**What you are asked to do:** With spelling and spacing unchanged, write out each line of the material.

**Data for this task:**
########
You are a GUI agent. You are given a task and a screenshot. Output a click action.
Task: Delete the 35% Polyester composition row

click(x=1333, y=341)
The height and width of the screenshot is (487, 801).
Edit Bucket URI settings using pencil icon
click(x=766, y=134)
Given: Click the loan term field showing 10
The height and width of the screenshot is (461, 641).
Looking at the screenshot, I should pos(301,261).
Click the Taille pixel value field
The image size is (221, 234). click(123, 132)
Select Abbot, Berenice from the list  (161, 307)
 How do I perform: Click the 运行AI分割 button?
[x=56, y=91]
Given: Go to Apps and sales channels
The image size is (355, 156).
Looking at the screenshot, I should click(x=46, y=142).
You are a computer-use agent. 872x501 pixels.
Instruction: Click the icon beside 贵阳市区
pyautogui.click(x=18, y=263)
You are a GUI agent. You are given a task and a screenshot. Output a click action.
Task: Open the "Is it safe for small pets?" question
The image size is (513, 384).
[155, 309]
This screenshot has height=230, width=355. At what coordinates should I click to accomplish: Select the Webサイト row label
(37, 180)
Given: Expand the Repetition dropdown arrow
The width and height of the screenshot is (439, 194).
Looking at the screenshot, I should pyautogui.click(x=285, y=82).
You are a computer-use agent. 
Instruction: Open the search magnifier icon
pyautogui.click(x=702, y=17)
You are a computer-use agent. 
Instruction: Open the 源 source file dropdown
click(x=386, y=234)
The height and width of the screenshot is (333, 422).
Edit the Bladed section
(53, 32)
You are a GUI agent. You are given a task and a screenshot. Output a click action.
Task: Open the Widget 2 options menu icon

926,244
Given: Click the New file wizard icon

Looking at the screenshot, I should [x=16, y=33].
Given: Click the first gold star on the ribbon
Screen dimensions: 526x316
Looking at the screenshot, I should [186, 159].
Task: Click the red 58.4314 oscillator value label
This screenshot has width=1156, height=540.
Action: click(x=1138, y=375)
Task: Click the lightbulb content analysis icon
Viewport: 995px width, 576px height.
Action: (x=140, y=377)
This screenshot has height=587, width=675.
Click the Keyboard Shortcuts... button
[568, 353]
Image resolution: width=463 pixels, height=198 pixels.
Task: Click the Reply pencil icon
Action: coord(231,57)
########
**Result:**
You are a GUI agent. You are given a task and a screenshot. Output a click action.
Task: Delete the 35% Polyester composition row

click(x=1333, y=341)
The height and width of the screenshot is (487, 801).
Edit Bucket URI settings using pencil icon
click(x=766, y=134)
Given: Click the loan term field showing 10
The height and width of the screenshot is (461, 641).
Looking at the screenshot, I should pos(301,261).
Click the Taille pixel value field
The image size is (221, 234). click(123, 132)
Select Abbot, Berenice from the list  (161, 307)
 How do I perform: Click the 运行AI分割 button?
[x=56, y=91]
Given: Go to Apps and sales channels
The image size is (355, 156).
Looking at the screenshot, I should click(x=46, y=142).
You are a computer-use agent. 872x501 pixels.
Instruction: Click the icon beside 贵阳市区
pyautogui.click(x=18, y=263)
You are a GUI agent. You are given a task and a screenshot. Output a click action.
Task: Open the "Is it safe for small pets?" question
The image size is (513, 384).
[155, 309]
This screenshot has height=230, width=355. At what coordinates should I click to accomplish: Select the Webサイト row label
(37, 180)
Given: Expand the Repetition dropdown arrow
The width and height of the screenshot is (439, 194).
Looking at the screenshot, I should pyautogui.click(x=285, y=82).
You are a computer-use agent. 
Instruction: Open the search magnifier icon
pyautogui.click(x=702, y=17)
You are a computer-use agent. 
Instruction: Open the 源 source file dropdown
click(x=386, y=234)
The height and width of the screenshot is (333, 422).
Edit the Bladed section
(53, 32)
You are a GUI agent. You are given a task and a screenshot. Output a click action.
Task: Open the Widget 2 options menu icon

926,244
Given: Click the New file wizard icon

Looking at the screenshot, I should [x=16, y=33].
Given: Click the first gold star on the ribbon
Screen dimensions: 526x316
Looking at the screenshot, I should [186, 159].
Task: Click the red 58.4314 oscillator value label
This screenshot has width=1156, height=540.
Action: click(x=1138, y=375)
Task: Click the lightbulb content analysis icon
Viewport: 995px width, 576px height.
Action: (x=140, y=377)
This screenshot has height=587, width=675.
Click the Keyboard Shortcuts... button
[568, 353]
Image resolution: width=463 pixels, height=198 pixels.
Task: Click the Reply pencil icon
Action: coord(231,57)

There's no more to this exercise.